The required output is the lines below from the line containing "Task: Click the molecule" to the line containing "Given: Open Stripe transaction: €600,00 entry", inclusive, retyped exactly. No other lines belong in it.
Start of Supplied data
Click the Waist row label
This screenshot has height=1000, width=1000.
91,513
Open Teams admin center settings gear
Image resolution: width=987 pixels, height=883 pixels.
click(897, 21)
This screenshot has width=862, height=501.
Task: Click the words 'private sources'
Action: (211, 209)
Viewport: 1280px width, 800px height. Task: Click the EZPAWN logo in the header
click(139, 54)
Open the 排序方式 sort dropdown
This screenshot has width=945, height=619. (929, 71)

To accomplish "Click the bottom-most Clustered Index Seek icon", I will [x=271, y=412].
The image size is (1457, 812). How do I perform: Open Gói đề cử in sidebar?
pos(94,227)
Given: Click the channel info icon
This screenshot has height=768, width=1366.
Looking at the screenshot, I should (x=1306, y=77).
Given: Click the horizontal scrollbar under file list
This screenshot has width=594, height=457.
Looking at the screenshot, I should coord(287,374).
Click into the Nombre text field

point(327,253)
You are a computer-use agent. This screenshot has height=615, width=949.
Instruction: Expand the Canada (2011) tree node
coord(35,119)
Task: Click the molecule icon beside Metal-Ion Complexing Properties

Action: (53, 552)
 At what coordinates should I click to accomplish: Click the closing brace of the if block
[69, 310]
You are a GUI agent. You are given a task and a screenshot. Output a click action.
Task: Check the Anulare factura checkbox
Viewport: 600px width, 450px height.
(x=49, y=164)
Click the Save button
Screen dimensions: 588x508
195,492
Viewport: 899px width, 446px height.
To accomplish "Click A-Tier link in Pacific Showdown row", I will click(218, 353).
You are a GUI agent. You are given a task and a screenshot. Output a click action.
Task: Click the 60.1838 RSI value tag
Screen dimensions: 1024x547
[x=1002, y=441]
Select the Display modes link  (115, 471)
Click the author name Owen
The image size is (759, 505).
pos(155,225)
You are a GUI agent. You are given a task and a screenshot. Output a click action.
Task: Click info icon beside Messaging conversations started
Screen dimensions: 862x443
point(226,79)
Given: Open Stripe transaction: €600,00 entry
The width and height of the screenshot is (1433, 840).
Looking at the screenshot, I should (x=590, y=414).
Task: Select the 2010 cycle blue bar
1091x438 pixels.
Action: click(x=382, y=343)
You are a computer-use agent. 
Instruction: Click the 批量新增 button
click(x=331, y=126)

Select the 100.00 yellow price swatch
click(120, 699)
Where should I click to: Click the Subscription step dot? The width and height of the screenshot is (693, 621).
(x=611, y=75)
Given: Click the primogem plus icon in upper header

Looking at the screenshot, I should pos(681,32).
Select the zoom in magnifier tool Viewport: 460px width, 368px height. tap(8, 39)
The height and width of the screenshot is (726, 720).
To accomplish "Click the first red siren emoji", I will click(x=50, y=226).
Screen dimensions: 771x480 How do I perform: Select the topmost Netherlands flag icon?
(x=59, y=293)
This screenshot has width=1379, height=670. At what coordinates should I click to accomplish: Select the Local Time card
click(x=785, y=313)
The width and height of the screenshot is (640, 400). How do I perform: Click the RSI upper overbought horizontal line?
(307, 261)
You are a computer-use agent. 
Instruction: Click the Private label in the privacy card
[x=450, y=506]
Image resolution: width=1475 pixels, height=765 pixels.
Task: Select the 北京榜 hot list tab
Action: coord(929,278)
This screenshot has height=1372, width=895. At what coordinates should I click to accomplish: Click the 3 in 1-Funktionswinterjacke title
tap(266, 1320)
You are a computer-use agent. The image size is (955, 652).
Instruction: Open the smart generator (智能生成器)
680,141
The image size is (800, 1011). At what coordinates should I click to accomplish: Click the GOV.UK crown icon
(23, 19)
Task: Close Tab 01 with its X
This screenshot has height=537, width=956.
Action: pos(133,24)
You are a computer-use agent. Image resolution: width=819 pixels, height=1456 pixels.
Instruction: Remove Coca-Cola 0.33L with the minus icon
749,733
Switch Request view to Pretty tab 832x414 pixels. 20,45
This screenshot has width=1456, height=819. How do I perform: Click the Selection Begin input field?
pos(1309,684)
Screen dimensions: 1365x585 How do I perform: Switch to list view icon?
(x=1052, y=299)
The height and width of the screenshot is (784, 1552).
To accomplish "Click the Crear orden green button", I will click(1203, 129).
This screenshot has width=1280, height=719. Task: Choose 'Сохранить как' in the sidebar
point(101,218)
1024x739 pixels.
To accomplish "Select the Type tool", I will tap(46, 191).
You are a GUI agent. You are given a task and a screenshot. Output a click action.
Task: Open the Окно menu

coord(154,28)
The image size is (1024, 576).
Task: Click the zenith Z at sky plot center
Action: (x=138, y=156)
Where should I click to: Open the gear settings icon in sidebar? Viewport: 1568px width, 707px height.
End of Supplied data
### Task response
Task: Click the molecule icon beside Metal-Ion Complexing Properties

Action: (53, 552)
 At what coordinates should I click to accomplish: Click the closing brace of the if block
[69, 310]
You are a GUI agent. You are given a task and a screenshot. Output a click action.
Task: Check the Anulare factura checkbox
Viewport: 600px width, 450px height.
(x=49, y=164)
Click the Save button
Screen dimensions: 588x508
195,492
Viewport: 899px width, 446px height.
To accomplish "Click A-Tier link in Pacific Showdown row", I will click(218, 353).
You are a GUI agent. You are given a task and a screenshot. Output a click action.
Task: Click the 60.1838 RSI value tag
Screen dimensions: 1024x547
[x=1002, y=441]
Select the Display modes link  (115, 471)
Click the author name Owen
The image size is (759, 505).
pos(155,225)
You are a GUI agent. You are given a task and a screenshot. Output a click action.
Task: Click info icon beside Messaging conversations started
Screen dimensions: 862x443
point(226,79)
Given: Open Stripe transaction: €600,00 entry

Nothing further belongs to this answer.